— Exercise description —
Which lines in the entries below contain the string "will"? Show each of them in full.

━━ The data

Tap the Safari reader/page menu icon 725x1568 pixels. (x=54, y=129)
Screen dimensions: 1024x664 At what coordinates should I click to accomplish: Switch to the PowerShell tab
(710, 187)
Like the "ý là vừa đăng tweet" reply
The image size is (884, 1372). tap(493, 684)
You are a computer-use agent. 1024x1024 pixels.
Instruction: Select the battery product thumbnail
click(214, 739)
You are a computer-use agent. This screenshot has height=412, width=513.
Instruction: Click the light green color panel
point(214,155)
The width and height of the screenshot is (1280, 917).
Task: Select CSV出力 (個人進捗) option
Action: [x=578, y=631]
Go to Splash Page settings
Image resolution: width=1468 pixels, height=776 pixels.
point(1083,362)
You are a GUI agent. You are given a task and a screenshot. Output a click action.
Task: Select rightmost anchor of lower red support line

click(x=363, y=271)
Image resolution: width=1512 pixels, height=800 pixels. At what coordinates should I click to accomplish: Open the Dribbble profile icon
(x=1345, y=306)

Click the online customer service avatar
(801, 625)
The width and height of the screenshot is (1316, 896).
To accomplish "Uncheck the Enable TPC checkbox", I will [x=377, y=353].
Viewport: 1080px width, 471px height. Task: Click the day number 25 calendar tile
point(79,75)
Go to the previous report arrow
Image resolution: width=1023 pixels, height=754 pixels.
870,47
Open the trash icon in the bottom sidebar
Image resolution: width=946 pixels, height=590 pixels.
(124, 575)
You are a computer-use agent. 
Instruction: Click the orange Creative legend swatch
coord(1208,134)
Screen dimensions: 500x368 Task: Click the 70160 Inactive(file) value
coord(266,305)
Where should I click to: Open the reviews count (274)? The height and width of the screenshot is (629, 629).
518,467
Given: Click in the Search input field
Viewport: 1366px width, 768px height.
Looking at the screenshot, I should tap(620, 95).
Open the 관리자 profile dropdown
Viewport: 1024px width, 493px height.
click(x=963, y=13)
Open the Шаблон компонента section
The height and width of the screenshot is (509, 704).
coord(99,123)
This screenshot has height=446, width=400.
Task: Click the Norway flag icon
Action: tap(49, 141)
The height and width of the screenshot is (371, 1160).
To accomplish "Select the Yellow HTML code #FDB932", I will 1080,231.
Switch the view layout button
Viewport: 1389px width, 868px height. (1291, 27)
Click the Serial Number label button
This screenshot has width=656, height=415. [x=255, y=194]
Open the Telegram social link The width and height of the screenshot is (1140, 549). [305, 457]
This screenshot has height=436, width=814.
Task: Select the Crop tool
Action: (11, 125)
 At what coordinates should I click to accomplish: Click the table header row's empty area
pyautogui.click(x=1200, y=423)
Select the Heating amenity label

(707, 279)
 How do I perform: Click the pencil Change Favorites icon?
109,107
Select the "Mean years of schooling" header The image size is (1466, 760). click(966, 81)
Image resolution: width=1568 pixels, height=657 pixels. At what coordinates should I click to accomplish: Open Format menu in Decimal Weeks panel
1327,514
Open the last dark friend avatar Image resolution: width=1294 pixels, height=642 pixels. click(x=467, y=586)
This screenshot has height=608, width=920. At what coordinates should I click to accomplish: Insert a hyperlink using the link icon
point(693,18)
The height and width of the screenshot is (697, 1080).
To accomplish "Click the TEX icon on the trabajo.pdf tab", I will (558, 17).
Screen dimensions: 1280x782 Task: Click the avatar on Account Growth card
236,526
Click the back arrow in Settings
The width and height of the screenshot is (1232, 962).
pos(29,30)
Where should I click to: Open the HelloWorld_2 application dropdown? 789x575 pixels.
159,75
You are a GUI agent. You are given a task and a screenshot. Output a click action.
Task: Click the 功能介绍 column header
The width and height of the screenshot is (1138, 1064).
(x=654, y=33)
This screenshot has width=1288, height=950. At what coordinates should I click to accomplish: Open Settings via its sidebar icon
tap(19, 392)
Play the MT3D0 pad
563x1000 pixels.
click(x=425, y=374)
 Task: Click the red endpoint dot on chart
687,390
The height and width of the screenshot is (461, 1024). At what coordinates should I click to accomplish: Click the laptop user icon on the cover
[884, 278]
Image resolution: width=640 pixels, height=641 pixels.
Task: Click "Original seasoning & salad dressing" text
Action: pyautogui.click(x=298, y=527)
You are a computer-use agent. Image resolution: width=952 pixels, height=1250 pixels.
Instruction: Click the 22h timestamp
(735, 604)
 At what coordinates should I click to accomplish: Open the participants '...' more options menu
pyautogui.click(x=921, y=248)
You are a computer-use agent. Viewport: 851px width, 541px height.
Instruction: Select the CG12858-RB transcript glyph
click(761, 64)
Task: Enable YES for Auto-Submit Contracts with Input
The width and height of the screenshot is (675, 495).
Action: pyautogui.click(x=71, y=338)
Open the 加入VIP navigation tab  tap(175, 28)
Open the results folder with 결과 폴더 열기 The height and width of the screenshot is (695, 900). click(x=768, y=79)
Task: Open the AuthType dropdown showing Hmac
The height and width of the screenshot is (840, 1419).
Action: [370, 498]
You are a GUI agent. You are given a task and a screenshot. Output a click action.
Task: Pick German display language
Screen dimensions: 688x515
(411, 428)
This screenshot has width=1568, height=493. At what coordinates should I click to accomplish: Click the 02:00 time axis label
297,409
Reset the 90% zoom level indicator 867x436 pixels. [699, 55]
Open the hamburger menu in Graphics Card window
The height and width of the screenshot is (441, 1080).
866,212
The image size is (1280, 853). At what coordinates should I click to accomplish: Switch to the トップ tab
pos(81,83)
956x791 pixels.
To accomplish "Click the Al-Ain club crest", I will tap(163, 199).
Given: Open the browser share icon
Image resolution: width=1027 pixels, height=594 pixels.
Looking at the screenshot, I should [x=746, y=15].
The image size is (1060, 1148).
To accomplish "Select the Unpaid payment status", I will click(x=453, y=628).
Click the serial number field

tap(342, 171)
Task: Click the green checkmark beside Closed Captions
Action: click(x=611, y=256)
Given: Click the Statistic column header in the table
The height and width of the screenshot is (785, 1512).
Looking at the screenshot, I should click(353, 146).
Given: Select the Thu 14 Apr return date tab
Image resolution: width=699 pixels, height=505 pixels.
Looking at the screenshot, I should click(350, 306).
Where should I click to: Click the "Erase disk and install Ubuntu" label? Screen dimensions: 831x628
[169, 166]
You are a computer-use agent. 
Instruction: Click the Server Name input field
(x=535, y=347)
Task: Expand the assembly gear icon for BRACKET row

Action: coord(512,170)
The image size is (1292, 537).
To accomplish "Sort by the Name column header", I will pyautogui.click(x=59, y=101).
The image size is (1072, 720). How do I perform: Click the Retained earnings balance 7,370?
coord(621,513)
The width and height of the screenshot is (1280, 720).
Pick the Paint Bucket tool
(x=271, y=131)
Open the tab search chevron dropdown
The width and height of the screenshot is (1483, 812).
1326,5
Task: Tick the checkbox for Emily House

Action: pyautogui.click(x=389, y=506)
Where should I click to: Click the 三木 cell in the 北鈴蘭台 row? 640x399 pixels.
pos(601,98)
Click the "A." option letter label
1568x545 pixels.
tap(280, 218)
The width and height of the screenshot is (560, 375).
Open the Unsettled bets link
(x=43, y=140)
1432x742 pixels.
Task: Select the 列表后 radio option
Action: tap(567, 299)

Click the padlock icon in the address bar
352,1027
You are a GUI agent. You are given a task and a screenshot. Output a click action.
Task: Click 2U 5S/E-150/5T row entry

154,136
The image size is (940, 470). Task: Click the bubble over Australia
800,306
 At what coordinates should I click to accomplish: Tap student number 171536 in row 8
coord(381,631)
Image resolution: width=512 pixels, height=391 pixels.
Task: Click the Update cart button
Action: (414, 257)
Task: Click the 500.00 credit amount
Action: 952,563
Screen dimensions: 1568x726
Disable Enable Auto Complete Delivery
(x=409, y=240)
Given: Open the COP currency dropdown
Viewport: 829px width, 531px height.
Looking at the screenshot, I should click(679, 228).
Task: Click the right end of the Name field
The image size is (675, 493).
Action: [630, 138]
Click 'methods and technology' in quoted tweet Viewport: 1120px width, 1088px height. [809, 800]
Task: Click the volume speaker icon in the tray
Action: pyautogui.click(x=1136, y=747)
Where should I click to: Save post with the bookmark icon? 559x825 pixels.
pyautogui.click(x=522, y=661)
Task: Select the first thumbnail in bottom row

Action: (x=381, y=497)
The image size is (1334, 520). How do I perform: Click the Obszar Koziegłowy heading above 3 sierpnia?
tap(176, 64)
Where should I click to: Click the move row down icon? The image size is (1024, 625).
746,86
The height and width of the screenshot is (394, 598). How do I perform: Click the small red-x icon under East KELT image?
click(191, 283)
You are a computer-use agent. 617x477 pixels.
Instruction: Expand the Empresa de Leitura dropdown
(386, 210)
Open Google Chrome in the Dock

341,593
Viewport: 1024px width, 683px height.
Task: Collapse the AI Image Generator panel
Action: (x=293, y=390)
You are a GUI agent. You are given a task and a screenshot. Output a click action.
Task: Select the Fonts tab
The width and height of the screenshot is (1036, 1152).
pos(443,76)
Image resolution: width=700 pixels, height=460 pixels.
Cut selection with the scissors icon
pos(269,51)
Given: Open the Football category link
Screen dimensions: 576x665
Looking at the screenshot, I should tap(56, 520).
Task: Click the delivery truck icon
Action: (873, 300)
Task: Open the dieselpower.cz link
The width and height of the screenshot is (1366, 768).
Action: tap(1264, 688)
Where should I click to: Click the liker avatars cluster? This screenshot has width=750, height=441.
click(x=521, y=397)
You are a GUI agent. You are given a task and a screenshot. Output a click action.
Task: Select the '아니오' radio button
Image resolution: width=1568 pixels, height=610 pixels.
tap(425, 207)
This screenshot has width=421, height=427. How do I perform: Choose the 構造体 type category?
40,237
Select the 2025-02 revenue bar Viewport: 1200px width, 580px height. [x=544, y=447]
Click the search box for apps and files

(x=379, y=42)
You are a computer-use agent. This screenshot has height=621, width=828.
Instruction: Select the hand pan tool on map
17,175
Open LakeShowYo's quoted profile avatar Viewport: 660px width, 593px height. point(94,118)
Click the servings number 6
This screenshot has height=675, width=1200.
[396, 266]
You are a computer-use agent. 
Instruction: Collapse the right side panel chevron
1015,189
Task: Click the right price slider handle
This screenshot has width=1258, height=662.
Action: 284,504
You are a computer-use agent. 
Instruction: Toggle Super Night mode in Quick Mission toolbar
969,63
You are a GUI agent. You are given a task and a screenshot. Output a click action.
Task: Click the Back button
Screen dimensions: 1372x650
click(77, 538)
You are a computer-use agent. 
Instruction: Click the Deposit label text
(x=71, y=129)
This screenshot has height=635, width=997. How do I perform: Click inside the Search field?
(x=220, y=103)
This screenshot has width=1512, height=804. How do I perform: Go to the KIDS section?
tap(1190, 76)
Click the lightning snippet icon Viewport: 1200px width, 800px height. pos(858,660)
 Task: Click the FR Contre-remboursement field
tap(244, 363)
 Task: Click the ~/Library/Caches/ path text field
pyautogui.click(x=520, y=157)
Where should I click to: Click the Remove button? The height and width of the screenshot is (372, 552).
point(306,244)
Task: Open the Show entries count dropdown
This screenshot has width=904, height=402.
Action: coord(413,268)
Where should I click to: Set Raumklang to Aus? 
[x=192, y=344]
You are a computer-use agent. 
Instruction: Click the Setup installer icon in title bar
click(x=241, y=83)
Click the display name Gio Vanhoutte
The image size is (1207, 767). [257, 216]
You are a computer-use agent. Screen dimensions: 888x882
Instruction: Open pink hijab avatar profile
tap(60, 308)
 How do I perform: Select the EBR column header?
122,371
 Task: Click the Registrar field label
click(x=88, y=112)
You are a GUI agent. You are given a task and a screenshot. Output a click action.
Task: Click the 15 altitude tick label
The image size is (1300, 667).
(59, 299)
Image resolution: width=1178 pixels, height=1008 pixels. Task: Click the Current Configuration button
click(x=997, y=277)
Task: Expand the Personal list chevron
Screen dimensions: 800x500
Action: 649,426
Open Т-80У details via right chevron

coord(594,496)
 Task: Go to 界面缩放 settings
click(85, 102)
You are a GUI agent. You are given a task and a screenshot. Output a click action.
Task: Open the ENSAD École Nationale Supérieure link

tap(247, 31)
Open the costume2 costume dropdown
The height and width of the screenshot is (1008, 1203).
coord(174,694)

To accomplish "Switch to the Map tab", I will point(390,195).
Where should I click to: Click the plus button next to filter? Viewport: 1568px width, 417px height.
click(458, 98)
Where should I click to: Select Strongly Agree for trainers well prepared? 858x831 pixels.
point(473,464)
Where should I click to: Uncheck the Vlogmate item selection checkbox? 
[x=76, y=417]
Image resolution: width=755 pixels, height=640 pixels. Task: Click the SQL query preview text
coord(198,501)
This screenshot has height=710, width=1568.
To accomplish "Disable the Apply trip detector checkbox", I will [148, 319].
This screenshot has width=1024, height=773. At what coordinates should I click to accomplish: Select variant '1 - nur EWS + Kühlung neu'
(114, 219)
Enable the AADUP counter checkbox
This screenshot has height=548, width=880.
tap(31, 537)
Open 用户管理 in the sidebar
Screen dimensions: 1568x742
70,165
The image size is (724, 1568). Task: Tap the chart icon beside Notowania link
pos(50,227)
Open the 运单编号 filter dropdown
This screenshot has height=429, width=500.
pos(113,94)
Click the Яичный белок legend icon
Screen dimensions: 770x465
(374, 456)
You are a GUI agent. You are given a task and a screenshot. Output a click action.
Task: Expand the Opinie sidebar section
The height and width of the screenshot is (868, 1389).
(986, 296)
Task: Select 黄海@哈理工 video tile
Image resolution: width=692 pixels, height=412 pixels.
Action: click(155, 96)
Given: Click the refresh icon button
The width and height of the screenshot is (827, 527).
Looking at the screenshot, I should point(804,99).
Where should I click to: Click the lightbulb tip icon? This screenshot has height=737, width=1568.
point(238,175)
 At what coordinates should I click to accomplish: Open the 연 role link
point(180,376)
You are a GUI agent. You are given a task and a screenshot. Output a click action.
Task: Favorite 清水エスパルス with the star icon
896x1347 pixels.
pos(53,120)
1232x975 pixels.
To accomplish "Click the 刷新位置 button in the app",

━━━━

— Output of the exercise —
To accomplish "Uncheck the Enable TPC checkbox", I will [x=377, y=353].
To accomplish "Select the Yellow HTML code #FDB932", I will 1080,231.
To accomplish "Click the TEX icon on the trabajo.pdf tab", I will (558, 17).
To accomplish "Click the Al-Ain club crest", I will tap(163, 199).
To accomplish "Select the Unpaid payment status", I will click(x=453, y=628).
To accomplish "Sort by the Name column header", I will pyautogui.click(x=59, y=101).
To accomplish "Switch to the Map tab", I will point(390,195).
To accomplish "Disable the Apply trip detector checkbox", I will [148, 319].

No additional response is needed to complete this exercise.